Locally optimal here means that no single fiducial can be excluded without
increasing the sum of the reciprocals of the singular values of the "score
matrix" (the matrix whose columns are the fiducials acting on the
preparation, or the transpose of the measurement acting on the fiducials),
by more than a fixed or variable amount of "slack", as specified by
fixedSlack or slackFrac.
Parameters
----------
model : Model
The model (associates operation matrices with operation labels).
fidList : list of Circuits
List of all fiducials operation sequences to consider.
initialWeights : list-like
List or array of either booleans or (0 or 1) integers specifying which
fiducials in fidList comprise the initial fiduial set. If None, then
starting point includes all fiducials.
scoreFunc : str ('all' or 'worst'), optional (default is 'all')

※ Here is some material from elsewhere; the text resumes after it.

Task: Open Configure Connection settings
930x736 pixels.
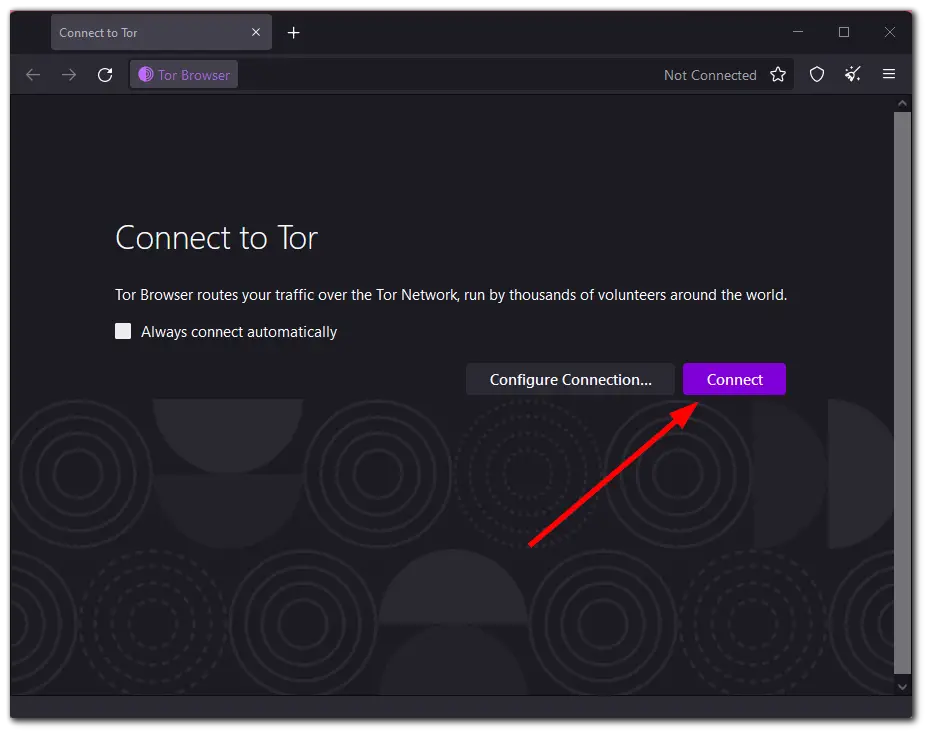Action: tap(569, 379)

Sets the objective function for scoring a fiducial set. If 'all',
score is (number of fiducials) * sum(1/Eigenvalues of score matrix).
If 'worst', score is (number of fiducials) * 1/min(Eigenvalues of score
matrix). Note: Choosing 'worst' corresponds to trying to make the
optimizer make the "worst" direction (the one we are least sensitive to
in Hilbert-Schmidt space) as minimally bad as possible. Choosing 'all'
corresponds to trying to make the optimizer make us as sensitive as
possible to all directions in Hilbert-Schmidt space. (Also note-
because we are using a simple integer program to choose fiducials, it
is possible to get stuck in a local minimum, and choosing one or the
other objective function can help avoid such minima in different
circumstances.)
maxIter : int, optional
The maximum number of iterations before stopping.

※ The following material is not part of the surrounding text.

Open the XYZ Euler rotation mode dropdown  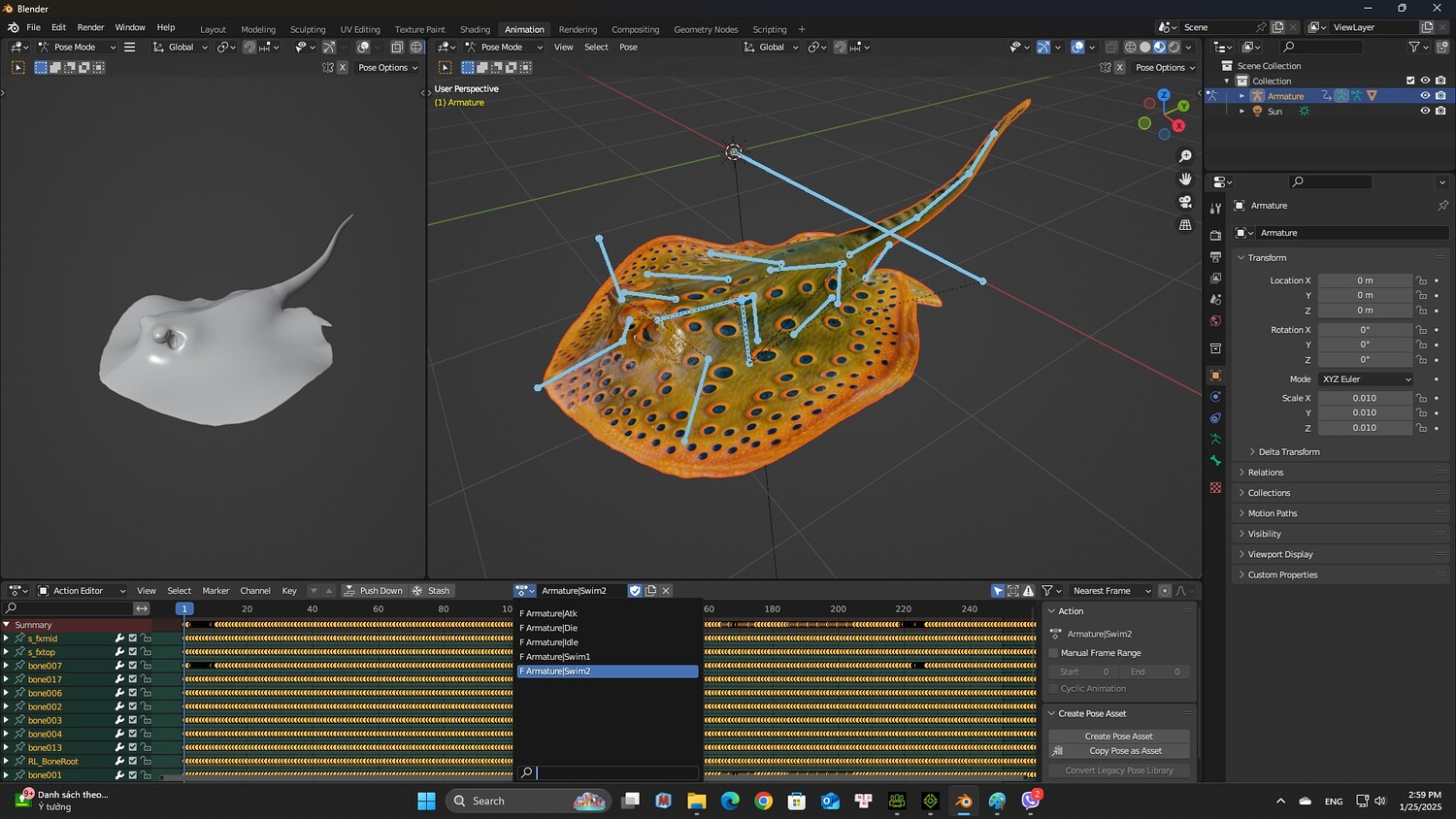(1365, 379)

fixedSlack : float, optional
If not None, a floating point number which specifies that excluding a
fiducial is allowed to increase the fiducial set score additively by
fixedSlack. You must specify *either* fixedSlack or slackFrac.
slackFrac : float, optional
If not None, a floating point number which specifies that excluding a
fiducial is allowed to increase the fiducial set score multiplicatively
by (1+slackFrac). You must specify *either* fixedSlack or slackFrac.
returnAll : bool, optional
If True, return the final "weights" vector and score dictionary in
addition to the optimal fiducial list (see below).
forceEmpty : bool, optional (default is True)
Whether or not to force all fiducial sets to contain the empty gate
string as a fiducial.
IMPORTANT: This only works if the first element of fidList is the
empty operation sequence.
forceEmptyScore : float, optional (default is 1e100)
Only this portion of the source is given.